• **Exercises**:
A – Turn the records from the line with "Click the Succeeded status badge" to the line with "pyautogui.click(x=510, y=547)" into a JSON list of strings, one string per line, skipping blank lines.
B – Carry on the forum thread about the Speedlite flash that won't fire, starting right after its last sentence.

# speedlite 430ex ii won't flash. Help!



## terriblyuncreative

Hey so I'm totally new to flash photography and etc, but I got this 430ex ii and it worked great until one day I picked it up and it just wouldn't flash anymore. 

The pilot light doesn't turn on and when I press it, it doesn't test shoot. Perhaps I need to change the batteries but they are relatively fresh and the flash unit itself turns on and I can change all the options its just that it doesn't flash or test flash. 

I don't know what to do! 

Any advice would be much appreciated!!

PS. I purchased it from Amazon, so I don't even know who to send it into to get it fixed.


----------



## 889Media

Try the batteries before you go into panic mode  The flash need some power to fire, but not nearly as much power to power on. As you get used to your flash, you will see that when your batteries starts to die, the unit will take longer and longer to charge up enough power to fire, until it just can't flash at all... even though it is still on!

• **Stored records**:
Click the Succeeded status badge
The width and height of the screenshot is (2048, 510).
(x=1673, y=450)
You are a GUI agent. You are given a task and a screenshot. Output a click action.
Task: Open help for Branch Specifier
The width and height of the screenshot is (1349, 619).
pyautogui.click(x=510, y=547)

--

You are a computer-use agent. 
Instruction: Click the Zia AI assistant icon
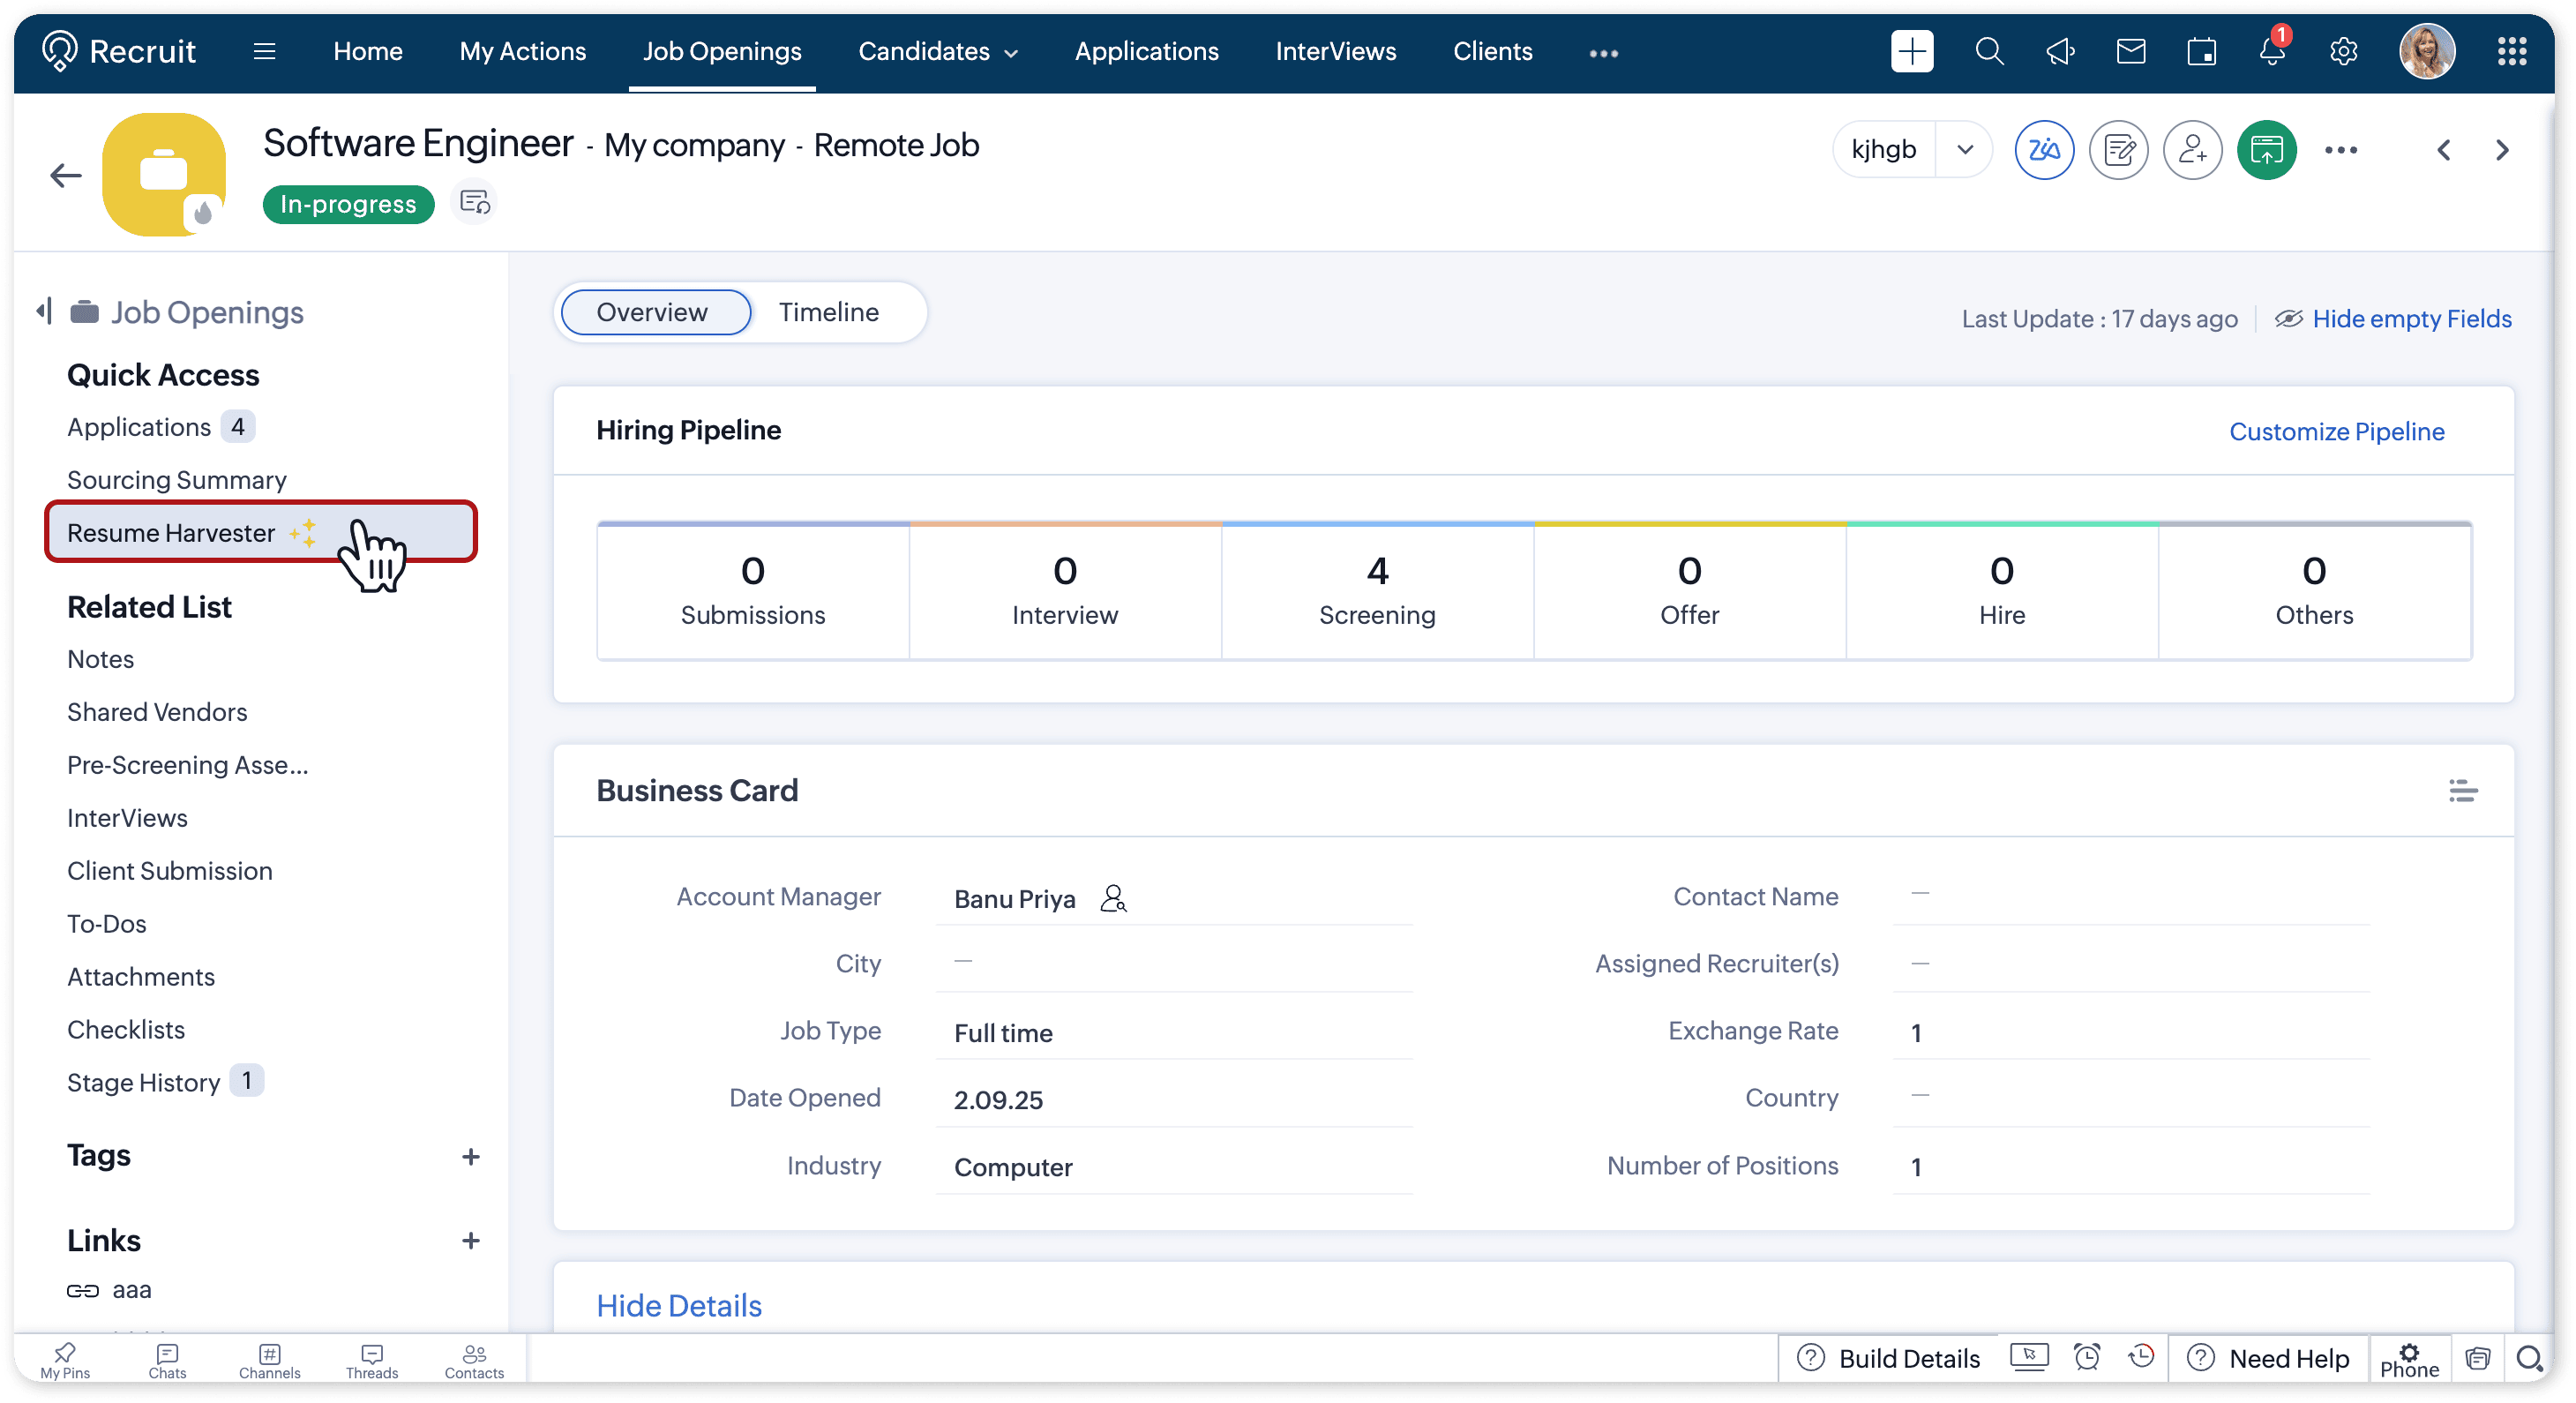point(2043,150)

* * *

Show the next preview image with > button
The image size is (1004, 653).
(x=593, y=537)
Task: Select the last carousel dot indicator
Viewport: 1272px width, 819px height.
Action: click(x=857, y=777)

• **The results**:
A –
[
  "Click the Succeeded status badge",
  "The width and height of the screenshot is (2048, 510).",
  "(x=1673, y=450)",
  "You are a GUI agent. You are given a task and a screenshot. Output a click action.",
  "Task: Open help for Branch Specifier",
  "The width and height of the screenshot is (1349, 619).",
  "pyautogui.click(x=510, y=547)"
]

B –
The batteries, even though fairly new, can be of low quality...specially if they are something that you got with your flash. Even good batteries will have somewhat of a low life span when used in a flash like that.

EDIT: good, rechargeable, batteries is the way to go I guess. I have still not purchased that for my flash as it is still fairly new...but after being through several sets of batteries already, I have no doubt that a charger and some rechargeable batteries will pay for it self after a couple of days


----------



## KmH

If you bought it new, it has a Canon warranty. For a warranty repair, you send it to Canon.

Canon U.S.A. : Consumer & Home Office

Canon U.S.A. : Service & Support

Canon U.S.A., Inc.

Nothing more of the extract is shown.